MicroRNA-486-5p functions as a diagnostic marker for carotid artery stenosis and prevents endothelial dysfunction through inhibiting inflammation and oxidative stress.

Carotid artery stenosis (CAS) can cause ischemic stroke, and clinical intervention for CAS is critical clinically. The purpose of this study was to explore the expression changes of microRNA-486-5p in the serum of patients with CAS and its possible mechanism. Ninety-one cases with asymptomatic CAS were recruited, and serum levels of miR-486-5p were measured using RT-qPCR. The diagnostic ability was evaluated by drawing the receiver operating characteristic (ROC) curve.
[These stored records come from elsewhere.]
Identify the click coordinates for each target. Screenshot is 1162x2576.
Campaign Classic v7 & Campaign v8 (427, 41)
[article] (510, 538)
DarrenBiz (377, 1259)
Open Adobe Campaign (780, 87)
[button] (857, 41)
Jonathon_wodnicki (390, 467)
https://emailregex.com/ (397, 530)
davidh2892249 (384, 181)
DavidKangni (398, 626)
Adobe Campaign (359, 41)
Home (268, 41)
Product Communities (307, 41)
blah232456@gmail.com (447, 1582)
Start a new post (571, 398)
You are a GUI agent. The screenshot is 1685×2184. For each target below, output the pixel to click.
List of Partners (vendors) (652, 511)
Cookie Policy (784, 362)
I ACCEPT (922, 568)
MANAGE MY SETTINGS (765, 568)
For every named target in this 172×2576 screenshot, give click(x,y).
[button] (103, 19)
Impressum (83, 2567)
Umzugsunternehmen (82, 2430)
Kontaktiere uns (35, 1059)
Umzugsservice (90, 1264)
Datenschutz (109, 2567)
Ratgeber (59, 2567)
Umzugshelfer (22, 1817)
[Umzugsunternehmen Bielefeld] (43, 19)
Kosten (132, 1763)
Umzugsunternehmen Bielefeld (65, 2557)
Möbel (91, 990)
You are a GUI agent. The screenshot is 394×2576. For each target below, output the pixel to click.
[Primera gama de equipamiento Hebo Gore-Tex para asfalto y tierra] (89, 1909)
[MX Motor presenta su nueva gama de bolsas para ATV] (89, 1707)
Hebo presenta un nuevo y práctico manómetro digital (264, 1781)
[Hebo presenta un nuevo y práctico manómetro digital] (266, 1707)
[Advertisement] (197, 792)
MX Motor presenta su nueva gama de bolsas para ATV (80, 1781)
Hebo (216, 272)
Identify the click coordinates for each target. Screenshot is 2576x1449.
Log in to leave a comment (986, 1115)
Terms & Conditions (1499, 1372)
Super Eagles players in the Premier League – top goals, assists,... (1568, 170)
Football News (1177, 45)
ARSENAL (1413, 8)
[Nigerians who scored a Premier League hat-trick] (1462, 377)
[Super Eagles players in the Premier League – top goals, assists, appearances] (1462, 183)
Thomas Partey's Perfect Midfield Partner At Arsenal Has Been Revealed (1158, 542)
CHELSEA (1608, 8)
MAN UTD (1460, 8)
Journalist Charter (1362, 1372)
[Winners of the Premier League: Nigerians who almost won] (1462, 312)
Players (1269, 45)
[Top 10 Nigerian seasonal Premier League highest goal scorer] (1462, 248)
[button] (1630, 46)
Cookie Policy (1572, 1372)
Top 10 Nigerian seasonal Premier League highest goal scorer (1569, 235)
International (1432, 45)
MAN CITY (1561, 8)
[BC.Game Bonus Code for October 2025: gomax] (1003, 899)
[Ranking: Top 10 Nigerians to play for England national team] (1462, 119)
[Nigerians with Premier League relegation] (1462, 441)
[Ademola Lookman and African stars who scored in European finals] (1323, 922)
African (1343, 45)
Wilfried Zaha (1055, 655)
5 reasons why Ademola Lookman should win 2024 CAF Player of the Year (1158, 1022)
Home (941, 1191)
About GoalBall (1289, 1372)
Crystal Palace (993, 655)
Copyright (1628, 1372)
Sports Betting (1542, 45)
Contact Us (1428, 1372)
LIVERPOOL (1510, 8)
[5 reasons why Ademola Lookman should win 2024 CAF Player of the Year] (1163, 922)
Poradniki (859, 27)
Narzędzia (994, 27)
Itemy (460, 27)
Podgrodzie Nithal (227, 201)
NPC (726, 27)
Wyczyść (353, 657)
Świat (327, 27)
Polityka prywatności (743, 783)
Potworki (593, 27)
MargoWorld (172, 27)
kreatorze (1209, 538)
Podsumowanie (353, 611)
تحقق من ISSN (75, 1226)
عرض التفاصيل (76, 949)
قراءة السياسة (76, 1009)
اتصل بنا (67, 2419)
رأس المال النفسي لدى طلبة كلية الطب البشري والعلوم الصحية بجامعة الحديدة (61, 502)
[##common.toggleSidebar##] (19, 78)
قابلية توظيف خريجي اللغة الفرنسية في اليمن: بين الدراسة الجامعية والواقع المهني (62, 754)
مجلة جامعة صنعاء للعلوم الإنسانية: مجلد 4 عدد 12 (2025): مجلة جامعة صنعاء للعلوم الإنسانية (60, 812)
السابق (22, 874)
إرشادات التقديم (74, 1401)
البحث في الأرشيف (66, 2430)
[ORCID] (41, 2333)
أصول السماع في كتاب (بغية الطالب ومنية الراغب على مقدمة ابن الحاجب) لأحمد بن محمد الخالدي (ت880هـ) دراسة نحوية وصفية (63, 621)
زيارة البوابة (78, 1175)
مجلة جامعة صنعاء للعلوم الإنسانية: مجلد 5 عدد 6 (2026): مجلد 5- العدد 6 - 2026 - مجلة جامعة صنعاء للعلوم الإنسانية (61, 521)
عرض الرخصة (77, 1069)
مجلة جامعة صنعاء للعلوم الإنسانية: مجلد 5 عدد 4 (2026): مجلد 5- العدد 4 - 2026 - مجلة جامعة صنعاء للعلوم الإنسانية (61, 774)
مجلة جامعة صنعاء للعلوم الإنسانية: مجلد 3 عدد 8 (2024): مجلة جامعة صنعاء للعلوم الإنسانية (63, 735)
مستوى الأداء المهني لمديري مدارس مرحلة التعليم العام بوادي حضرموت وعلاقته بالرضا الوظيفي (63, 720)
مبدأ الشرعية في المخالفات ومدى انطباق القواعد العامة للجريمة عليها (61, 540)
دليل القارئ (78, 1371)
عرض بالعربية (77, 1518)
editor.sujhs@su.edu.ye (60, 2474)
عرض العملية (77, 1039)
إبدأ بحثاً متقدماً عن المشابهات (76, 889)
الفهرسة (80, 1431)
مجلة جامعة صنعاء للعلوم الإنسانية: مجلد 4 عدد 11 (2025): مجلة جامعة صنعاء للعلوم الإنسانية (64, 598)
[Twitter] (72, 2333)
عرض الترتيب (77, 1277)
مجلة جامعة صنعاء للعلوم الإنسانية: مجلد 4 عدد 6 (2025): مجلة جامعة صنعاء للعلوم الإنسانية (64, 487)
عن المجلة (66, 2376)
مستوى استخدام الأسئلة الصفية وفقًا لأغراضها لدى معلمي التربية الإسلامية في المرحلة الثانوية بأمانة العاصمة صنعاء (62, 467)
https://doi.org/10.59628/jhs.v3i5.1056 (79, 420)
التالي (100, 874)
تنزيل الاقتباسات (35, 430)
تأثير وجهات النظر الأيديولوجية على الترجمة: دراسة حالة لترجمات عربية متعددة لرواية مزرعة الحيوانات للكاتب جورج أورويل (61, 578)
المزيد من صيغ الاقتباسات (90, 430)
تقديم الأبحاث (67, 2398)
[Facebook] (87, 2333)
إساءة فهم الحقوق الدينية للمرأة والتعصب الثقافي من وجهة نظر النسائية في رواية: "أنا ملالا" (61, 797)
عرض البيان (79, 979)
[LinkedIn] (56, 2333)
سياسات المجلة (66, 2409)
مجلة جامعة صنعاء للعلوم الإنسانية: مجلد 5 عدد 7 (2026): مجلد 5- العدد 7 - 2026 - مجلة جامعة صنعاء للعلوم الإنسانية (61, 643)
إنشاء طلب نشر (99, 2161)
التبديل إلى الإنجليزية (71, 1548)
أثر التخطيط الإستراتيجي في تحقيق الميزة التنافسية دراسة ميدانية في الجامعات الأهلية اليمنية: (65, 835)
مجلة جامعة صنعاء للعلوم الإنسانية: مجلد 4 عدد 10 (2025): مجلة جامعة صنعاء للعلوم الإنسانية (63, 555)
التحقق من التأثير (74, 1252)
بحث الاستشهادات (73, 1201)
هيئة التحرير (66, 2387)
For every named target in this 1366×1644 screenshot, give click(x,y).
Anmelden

Human aortic endothelial cells (HAECs) were treated with oxidized low-density lipoprotein (oxLDL) to establish cell model, and cell proliferation and apoptosis were tested. The markers of cell inflammation and oxidative stress were detected via ELISA. The target gene was analyzed using bioinformatics analysis combined with luciferase reporting assay. CAS cases exhibited significantly low serum miR-486-5p levels in comparison with the control group and can identify asymptomatic CAS. Serum miR-486-5p manifested a negative correlation with the degree of carotid stenosis. Underexpression of miR-486-5p was also detected in ox-LDL treated HAECs. OxLDL treatment contributes to inflammatory response and oxidative stress of HAECs; however, these adverse impacts caused by ox-LDL were reversed by miR-486-5p upregulation. NFAT5 was confirmed to be the target gene of miR-486-5p in HAECs. MiR-486-5p serves as a promising biomarker for the early identification of CAS. Overexpression of miR-486-5p can prevent endothelial dysfunction, and the mechanism might be related to anti-inflammation and anti-oxidation via targeting NFAT5.